I mention all of this because, as someone who identifies as a free speech absolutist, I have read far, far too many of my putative allies dismiss the entire concept of an "emotional injury" caused by speech as nothing but snowflake-millennial nonsense. What kind of coddled baby do you have to be to say that your emotional health justifies a restriction on free speech?
This retort, of course, is an effort to take a hard problem and turn it into an easy one. The reality is that we have no trouble recognizing that -- in the right circumstances -- speech can cause extreme emotional injuries to persons with perfectly strong wills and tolerant hearts. And if I can imagine the sort of extreme emotional anguish I can envision being triggered by some homophobic thugs protesting a family members' burial, perhaps I can also imagine that sort of anguish resulting from a public speaker at, say, a university declaring one's religious group vermin, or one's ethnic group's entire presence in America parasitic, or one's sexual identity a disease, or one's gender worth nothing beyond sexual gratification.

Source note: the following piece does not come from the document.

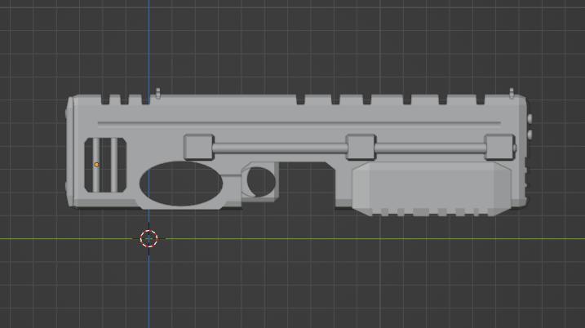Screen dimensions: 585x328
Task: Select the rod between left and middle blocks
Action: tap(280, 148)
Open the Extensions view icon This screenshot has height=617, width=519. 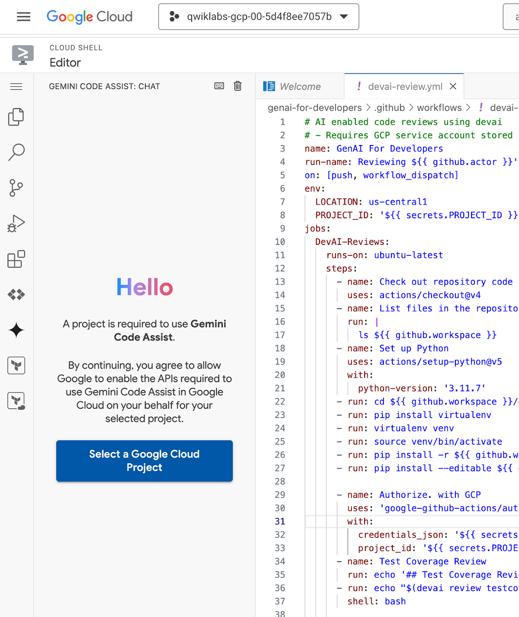(16, 259)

And if I don't condemn the first of these as the product of "intolerance" or emotional fragility, then perhaps I ought not be so quick to attribute that malady to the others.
Yet regular readers of this blog know that I do not support efforts to ban such horrible, injurious speech on college campuses. Why not? What does the free speech absolutist say to all of this?
I say that the Manchester ordinance did not distinguish between "good" and "bad" picketing -- it was "content-neutral" and justified on the basis that funerals were not a place where it was necessary to support the full to-and-fro of political and social exchange. I observe that college campuses are not like that and cannot be made like that, because they are designed as forums for the exchange of ideas and there would be no way to regulate the emotional injury caused by some speech without making appraisals as to content. I note that neither Berkeley nor any other campus would want an ordinance prohibiting picketing within 300 feet of a university. I say that emotional distress is not just caused by unjustifiable speech, and that sometimes being shaken up or made anxious is an important part of the learning process. Finally, I say that the Manchester ordinance was justified not because the Westboro Baptist Church's speech was wrong (though I obviously think it was) but because nobody deserves to accosted that way at a funeral -- but college campuses are not like funerals.
What I do not say is that the emotional injury isn't real, or isn't serious, or exists only in the mind of millennial babies who have never had to deal with a contrary thought.
Speech can cause emotional injury -- real ones, genuine ones, whose gravity we recognize, whose damage can be severe, and whose harms are not always resolvable by "counterspeech". If one is a free speech absolutist, one has to accept that those injuries are sometimes the cost of preserving the free exchange of ideas. But to pretend that there is no cost is an exercise of denial. I know the piper I have to pay.